• [Opdrachten]
1. Beantwoord op basis van de brontekst over de huurzaak:
(a) Op welke datum is de inleidende dagvaarding uitgebracht?
(b) Welk percentage van de omzet moet [appellante] volgens de huurovereenkomst aan Ermerstrand afdragen?
(c) Hoe hoog was volgens Ermerstrand de totale betaalachterstand van [appellante] op het moment van de dagvaarding?
2. Schrijf uit de brontekst over de huurzaak alles letterlijk over, van "- [appellante] houdt zich niet aan de contractueel" tot en met "voorschriften inzake geluidsnormen.".

2. Ter gelegenheid van de comparitie van partijen is zijdens het hof aangegeven dat getracht zal worden eerst bij tussenarrest helderheid te verschaffen omtrent de vraag of [appellante] in gebreke is gebleven met betrekking tot de huurbetalingen en/of aan [appellante] op deugdelijke wijze de energielasten zijn doorberekend.
De grondslag van de vordering:
3. Bij inleidende dagvaarding d.d. 1 november 2007 heeft Ermerstrand, kort weergegeven, haar vordering tot ontbinding van de huurovereenkomst, ontruiming van het gehuurde c.a., gebaseerd op de volgende gronden:
- [appellante] voldoet niet aan haar verplichting de huur vooraf te betalen.
- [appellante] houdt zich niet aan de contractueel vastgelegde openingstijden van de horecagelegenheden.
- [appellante] houdt zich niet aan de geldende voorschriften inzake geluidsnormen.
- [appellante] weigert Ermerstrand inzage in haar administratie, zodat niet kan worden gecontroleerd of [appellante] voldoet aan haar contractuele verplichting om 20 % van de omzet aan Ermerstrand af te dragen.
- [appellante] handelt in strijd met de huurovereenkomst door de plankieren/veranda’s ter plaatse van de horecagelegenheden niet te onderhouden.
- [appellante] betaalt haar energiekosten niet (tijdig), zowel zakelijk als privé.
4. Ermerstrand heeft aan haar vordering tot ontbinding van de huurovereenkomst ten grondslag gelegd dat [appellante] van meet af aan (waarmee wordt bedoeld het moment waarop Ermerstrand verhuurder werd van het recreatieterrein in kwestie) zich niet als een goed huurster heeft gedragen (geluidsoverlast, te lang open en nalaten onderhoudsverplichting) en haar verplichting om - telkens bij vooruitbetaling - de huurprijs (gebaseerd op een schatting van de per kwartaal te verwachten omzet) en het voorschot op de vergoedingen van de bijgeleverde diensten (energiekosten) alles te vermeerderen met BTW, niet is nagekomen.
Ermerstrand heeft in verband met dat laatste (bij inleidende dagvaarding) concreet gesteld dat [appellante] (bijvoorbeeld) de huur over het vierde kwartaal van 2004 heeft betaald op 28 januari 2005 en dat een ander voorbeeld is dat de huur over het vierde kwartaal van 2005 pas op 3 november 2005 is betaald, terwijl dat op grond van het bepaalde in artikel 4.3 van de huurovereenkomst betaald had moeten zijn op 1 oktober 2005. Ermerstrand stelt zich op het standpunt dat [appellante] op het moment van de dagvaarding (1 november 2007) een betaalachterstand had van totaal € 82.826,37 en verwijst in dat verband naar een door haar als productie 6 overgelegde specificatie, welke overigens sluit op 8 oktober 2007.

• [Geëxtraheerde gegevens]
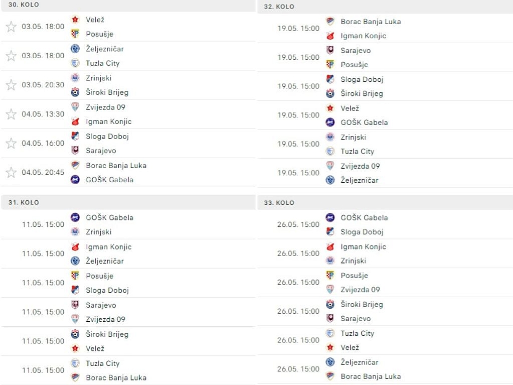Screen dimensions: 513x385
Task: Open the 33. KOLO round header
Action: click(x=385, y=203)
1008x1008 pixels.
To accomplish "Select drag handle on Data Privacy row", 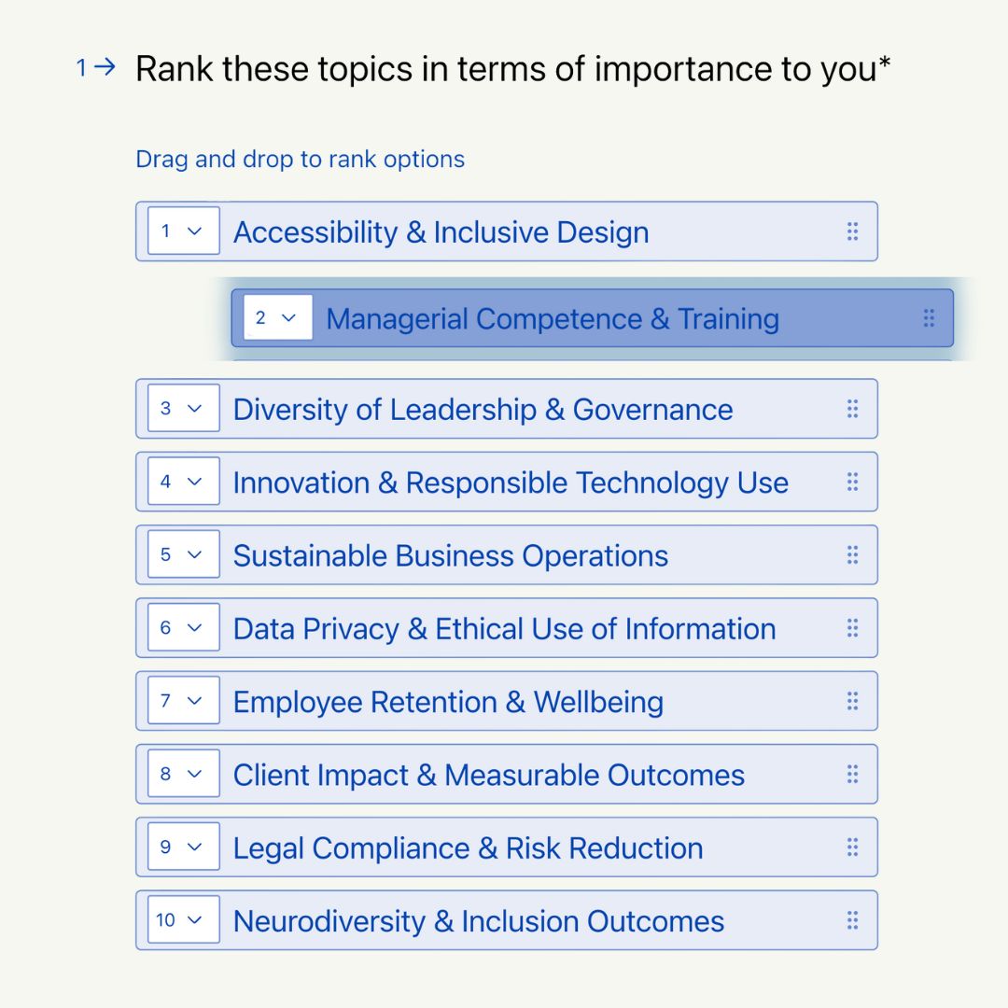I will coord(852,628).
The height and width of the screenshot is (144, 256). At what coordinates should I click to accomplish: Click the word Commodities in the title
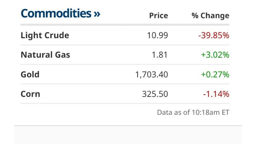point(56,14)
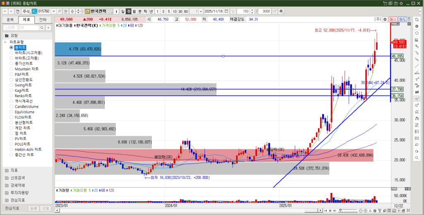
Task: Click the smart search magnifier in sidebar
Action: [x=41, y=27]
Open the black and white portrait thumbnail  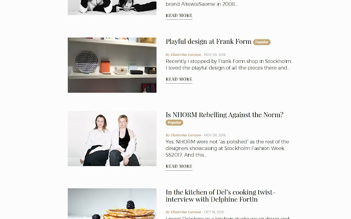[x=112, y=7]
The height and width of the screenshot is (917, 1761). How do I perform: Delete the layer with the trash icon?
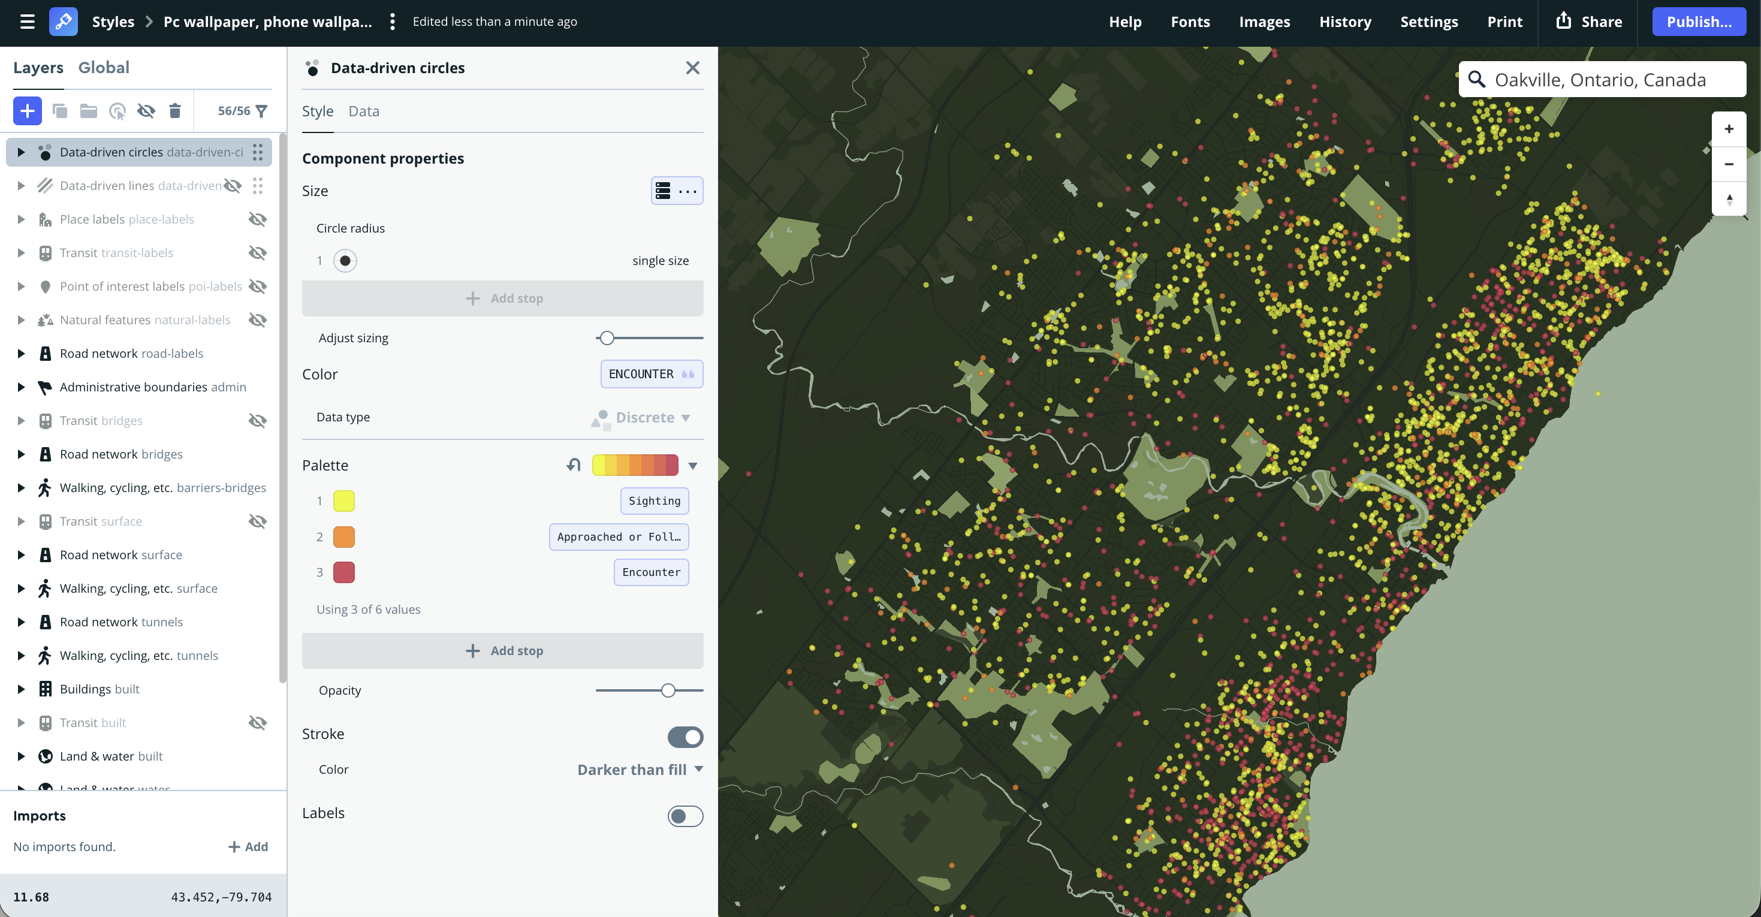pyautogui.click(x=175, y=110)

• [Antwoorden]
1.
(a) 1 november 2007
(b) 20 %
(c) € 82.826,37

2.
- [appellante] houdt zich niet aan de contractueel vastgelegde openingstijden van de horecagelegenheden.
- [appellante] houdt zich niet aan de geldende voorschriften inzake geluidsnormen.